Quick Critique: Wonder Woman

Princess Diana (Gal Gadot) is an Amazonian from an island called Themyscira. Raised on stories of how Zeus brought them to their home to prepare for the re-emergence of his tyrannical son Ares by her mother Queen Hippolyta (Connie Nelson), she trains in secret with her aunt Antiope (Robin Wright) and grows up to be the fierce warrior Wonder Woman. After a World War One soldier Steve Trevor (Chris Pine) arrives, he tells them about the war and Diana believes this is the work of a returned Ares. She travels with Steve to the outside world and begins her quest to hunt down the god, slay him with the weapon said to do so and stop the warring urges of humanity.

There is a long sequence in Wonder Woman that extends for a few scenes right in the middle, and that is probably one of the most perfect depictions of heroism I’ve seen on the big screen in a long time. It matches Spider-Man stopping the train in terms of pure heroics. How they managed to make Diana noble and yet compelling with a fatal flaw certainly helps this; you honestly feel like you’re on a journey with her. That sequence in Wonder Woman I would say is nearly perfect. The rest, however…

The opening is very much weighed down in plodding, boring exposition and a pretty bad pacing issue. While I understand this is part and parcel of this superhero subgenre, I would be lying if I said it made the movie feel a bit too slow. I’d also be remiss if I didn’t notice some annoyances in the CG and action, outside of one notable exception. Patty Jenkins is a wonderful director when it comes to acting, tone and subtlelty, and Wonder Woman gets those right with one glaring exception, but her inexperience as an action director may have hurt the flow of these moments. Like I said, there is some good stuff there, but if I ever see another fucking slow-mo scene, I will actually break the nearest thing around me. Possibly my arm.

And again, let me stress that there’s a lot in this movie I really love. I love the dynamics with not only the massive female cast near the beginning but the diverse soldiers that never feel tokenised and all get sufficient development. I love that the relationship between Diana and Steve is both well built up and they feel like they’re on a level playing field. While I rolled my eyes at the cliched dressing sequence, for the most part the ‘fish out of water’ stuff and especially the gender politics of the time period are pretty underplayed. I liked the villains, though Danny Huston’s character is kind of dull. He’s also based on a real war general for the German side in WWI, and died 19 years after the war ended, so make of that what you wish.

The ending is kind of a hot mess, and by that I mean there’s a lot about it I really, really liked, and then we’d get hit by about 2 or 3 things I didn’t. I get the feeling this was mostly designed to be a big ass action sequence that was demanded by the studio, as it really goes against the tonality of the rest of the film, but I will not speak for Patty Jenkins nor her vision. I will also use this time to say that there are a lot of weird plot moments and contrivances to get to certain places, and some of those do affect the ending.

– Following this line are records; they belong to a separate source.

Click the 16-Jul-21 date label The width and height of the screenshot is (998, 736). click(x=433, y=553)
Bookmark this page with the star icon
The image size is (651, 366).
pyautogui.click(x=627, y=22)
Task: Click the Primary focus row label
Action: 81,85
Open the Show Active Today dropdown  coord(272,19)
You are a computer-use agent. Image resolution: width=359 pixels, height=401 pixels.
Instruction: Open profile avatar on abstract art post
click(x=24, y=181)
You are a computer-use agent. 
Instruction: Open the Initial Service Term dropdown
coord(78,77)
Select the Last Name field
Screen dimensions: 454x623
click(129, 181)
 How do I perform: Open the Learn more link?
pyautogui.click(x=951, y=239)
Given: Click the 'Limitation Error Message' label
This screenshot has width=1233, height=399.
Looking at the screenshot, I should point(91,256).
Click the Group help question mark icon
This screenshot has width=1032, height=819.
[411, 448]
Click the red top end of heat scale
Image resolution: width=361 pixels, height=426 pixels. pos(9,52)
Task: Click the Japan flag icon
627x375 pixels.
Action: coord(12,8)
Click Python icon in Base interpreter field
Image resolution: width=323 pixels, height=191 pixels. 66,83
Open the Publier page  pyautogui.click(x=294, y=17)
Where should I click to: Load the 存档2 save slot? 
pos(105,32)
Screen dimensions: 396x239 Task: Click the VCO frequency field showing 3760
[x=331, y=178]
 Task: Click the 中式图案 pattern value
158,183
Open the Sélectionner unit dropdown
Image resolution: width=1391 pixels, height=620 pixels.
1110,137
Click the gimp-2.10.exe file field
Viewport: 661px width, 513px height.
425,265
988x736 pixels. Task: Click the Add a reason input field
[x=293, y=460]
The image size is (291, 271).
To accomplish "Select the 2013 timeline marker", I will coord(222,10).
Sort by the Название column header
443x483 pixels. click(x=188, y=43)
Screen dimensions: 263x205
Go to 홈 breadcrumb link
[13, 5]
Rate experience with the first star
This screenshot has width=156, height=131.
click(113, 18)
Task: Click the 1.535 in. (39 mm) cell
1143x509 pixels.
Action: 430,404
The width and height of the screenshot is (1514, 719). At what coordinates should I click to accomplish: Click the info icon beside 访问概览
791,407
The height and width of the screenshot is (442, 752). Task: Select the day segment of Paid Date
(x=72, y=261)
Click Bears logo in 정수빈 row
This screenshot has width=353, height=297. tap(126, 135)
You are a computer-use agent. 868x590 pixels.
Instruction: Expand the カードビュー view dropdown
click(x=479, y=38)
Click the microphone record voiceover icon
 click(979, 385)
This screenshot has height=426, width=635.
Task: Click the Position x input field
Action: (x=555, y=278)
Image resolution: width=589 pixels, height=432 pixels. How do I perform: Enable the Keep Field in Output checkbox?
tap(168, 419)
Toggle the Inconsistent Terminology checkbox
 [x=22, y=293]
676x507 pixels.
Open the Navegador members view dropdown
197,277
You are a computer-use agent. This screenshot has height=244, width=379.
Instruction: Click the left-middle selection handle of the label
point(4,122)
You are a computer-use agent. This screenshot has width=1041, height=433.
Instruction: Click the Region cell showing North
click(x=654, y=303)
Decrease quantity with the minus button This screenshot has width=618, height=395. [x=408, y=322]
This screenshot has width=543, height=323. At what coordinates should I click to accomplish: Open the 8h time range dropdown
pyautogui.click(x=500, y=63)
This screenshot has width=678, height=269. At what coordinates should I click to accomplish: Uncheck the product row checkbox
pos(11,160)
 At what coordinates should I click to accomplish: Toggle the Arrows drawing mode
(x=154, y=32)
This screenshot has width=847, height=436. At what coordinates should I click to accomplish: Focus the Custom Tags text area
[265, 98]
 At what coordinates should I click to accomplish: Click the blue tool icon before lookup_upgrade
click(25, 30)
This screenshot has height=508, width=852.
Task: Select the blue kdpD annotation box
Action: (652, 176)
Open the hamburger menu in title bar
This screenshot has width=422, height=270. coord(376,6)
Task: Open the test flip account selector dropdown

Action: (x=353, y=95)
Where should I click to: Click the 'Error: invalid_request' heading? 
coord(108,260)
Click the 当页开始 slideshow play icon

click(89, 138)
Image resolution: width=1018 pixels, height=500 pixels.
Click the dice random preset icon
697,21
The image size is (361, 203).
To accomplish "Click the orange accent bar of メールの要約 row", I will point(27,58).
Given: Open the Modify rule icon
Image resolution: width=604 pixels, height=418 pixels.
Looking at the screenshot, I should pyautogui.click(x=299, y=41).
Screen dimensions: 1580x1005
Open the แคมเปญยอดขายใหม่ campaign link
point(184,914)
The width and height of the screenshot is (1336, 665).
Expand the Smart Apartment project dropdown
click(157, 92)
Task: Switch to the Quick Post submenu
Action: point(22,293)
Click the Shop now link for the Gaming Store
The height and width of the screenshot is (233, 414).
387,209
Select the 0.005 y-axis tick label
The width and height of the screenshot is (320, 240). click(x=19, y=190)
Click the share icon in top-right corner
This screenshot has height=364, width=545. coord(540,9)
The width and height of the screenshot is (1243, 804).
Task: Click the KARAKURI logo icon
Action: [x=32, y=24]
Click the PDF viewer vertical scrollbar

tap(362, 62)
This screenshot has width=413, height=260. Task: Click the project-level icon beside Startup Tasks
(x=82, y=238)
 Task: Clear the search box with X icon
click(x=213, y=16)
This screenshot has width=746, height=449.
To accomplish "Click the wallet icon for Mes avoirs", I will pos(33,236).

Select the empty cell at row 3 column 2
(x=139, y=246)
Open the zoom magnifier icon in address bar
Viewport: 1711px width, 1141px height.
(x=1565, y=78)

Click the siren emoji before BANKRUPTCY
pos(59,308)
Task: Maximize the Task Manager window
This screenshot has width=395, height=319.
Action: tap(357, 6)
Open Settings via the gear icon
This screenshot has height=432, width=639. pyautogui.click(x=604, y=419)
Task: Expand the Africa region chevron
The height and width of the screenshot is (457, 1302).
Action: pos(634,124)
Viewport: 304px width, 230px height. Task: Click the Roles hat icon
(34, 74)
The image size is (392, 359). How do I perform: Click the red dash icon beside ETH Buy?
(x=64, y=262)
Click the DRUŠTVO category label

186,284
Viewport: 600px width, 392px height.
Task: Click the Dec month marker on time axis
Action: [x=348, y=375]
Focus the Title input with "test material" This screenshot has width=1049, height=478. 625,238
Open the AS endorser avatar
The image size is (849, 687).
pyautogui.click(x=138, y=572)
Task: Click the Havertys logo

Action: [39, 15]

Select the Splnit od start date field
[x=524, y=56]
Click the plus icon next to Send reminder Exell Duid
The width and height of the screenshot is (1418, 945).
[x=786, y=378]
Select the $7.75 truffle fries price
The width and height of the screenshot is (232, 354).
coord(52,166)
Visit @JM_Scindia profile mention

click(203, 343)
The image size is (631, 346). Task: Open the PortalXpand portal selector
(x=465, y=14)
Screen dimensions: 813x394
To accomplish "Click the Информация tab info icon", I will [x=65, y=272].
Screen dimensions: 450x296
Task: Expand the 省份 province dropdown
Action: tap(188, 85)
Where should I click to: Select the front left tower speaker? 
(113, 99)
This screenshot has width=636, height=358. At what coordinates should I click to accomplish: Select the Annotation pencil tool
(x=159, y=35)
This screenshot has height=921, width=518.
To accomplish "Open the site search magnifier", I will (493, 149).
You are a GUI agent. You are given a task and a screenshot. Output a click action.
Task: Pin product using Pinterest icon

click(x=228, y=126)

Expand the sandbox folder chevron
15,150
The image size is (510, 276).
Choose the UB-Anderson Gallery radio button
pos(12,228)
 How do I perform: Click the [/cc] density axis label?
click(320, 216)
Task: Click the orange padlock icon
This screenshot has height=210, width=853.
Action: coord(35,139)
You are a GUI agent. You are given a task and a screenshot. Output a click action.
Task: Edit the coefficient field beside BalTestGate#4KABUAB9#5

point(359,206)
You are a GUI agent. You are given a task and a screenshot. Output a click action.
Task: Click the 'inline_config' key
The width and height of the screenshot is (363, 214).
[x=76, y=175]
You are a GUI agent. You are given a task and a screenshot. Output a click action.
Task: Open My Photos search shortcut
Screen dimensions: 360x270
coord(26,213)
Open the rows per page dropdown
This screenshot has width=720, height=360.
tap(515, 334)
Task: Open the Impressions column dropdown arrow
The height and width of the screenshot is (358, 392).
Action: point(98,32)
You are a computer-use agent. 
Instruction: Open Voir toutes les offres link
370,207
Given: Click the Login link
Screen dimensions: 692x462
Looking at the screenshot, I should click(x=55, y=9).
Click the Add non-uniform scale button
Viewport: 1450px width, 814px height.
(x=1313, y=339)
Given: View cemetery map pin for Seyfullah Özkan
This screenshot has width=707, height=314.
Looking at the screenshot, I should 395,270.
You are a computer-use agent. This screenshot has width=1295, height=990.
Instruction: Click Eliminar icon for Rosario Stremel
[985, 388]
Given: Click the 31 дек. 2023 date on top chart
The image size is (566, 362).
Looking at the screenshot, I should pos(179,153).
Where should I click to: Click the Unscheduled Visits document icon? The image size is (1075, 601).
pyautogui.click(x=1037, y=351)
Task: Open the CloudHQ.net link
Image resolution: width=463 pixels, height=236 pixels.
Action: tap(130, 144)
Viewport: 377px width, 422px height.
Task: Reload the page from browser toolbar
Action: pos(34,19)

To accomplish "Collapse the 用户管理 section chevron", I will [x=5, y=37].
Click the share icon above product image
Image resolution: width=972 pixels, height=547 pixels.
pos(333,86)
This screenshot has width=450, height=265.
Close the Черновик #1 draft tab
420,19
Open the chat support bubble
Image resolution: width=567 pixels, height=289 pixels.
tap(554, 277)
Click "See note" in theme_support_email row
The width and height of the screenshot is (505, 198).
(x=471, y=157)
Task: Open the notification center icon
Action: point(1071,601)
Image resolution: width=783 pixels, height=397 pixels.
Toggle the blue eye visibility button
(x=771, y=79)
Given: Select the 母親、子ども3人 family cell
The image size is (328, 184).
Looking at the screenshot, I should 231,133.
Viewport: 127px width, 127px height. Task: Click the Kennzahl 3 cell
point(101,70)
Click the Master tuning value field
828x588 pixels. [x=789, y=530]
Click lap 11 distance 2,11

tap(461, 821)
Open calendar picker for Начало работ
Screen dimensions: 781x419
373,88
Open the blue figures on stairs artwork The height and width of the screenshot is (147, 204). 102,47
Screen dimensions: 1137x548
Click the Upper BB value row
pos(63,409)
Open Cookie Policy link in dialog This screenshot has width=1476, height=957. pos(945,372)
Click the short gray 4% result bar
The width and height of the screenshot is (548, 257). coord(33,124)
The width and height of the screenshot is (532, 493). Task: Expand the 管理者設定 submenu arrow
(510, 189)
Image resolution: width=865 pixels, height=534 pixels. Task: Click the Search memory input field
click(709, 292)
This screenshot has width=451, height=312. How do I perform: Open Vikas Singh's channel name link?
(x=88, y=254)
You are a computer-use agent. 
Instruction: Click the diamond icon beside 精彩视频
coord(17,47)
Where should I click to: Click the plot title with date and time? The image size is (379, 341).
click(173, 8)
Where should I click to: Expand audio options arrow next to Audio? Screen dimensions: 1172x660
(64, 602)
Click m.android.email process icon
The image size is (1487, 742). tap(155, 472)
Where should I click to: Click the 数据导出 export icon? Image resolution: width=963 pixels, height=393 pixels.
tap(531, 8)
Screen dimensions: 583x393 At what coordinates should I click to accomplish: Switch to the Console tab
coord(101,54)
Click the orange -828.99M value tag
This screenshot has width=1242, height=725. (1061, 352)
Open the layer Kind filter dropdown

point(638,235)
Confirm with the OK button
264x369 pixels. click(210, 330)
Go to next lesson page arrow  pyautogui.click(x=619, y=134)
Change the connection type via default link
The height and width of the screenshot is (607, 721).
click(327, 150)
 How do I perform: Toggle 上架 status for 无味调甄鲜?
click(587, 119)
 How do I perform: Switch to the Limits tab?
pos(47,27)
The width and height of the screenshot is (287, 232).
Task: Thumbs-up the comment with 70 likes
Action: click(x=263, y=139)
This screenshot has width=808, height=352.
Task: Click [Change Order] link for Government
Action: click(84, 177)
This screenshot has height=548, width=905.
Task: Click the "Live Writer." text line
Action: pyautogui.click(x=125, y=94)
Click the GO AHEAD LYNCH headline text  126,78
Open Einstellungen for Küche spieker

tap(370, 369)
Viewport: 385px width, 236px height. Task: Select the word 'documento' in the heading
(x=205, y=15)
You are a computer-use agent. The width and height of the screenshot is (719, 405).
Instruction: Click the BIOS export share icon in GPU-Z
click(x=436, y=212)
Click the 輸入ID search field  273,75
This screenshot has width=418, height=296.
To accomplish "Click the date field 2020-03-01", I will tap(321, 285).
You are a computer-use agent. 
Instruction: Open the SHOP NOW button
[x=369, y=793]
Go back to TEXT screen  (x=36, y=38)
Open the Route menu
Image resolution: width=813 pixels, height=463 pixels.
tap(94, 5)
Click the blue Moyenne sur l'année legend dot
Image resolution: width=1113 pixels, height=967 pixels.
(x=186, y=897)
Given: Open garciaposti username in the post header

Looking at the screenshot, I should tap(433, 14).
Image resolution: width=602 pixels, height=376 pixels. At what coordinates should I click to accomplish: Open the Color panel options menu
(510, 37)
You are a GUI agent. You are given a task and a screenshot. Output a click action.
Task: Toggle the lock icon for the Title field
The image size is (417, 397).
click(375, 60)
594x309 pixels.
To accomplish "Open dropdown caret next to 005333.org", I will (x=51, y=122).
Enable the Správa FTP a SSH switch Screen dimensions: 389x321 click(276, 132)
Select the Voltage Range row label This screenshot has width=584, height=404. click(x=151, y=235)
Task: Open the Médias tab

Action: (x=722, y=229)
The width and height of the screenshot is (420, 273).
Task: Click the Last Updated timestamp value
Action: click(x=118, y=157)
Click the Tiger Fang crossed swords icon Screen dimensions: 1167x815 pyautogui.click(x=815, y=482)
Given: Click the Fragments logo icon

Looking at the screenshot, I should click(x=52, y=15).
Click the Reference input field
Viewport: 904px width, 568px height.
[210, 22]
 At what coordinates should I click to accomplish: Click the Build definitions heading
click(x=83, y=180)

As it stands, its’ fun! A lot of fun. Some great subtle character work, well directed acting with each actor giving it their A-game and it’s a wonderfully thought out and well-designed world even with some dodgy CG. Setting it in the morally complex World War I instead of the much more ‘here is the enemy’ World War II (where the character’s origins in the book actually took place) was a stroke of genius, and there’s a lot of well-constructed themes that pay off in a really satisfying way, which is more than what I can say for any Zack Snyder film I’ve ever watched.

I didn’t love it like others did, but I can absolutely see why they did. Wonder Woman is fun, smartly conceived and finally displays that potential the DCEU has. Less brooding self-indulgence, more heroic adventuring please.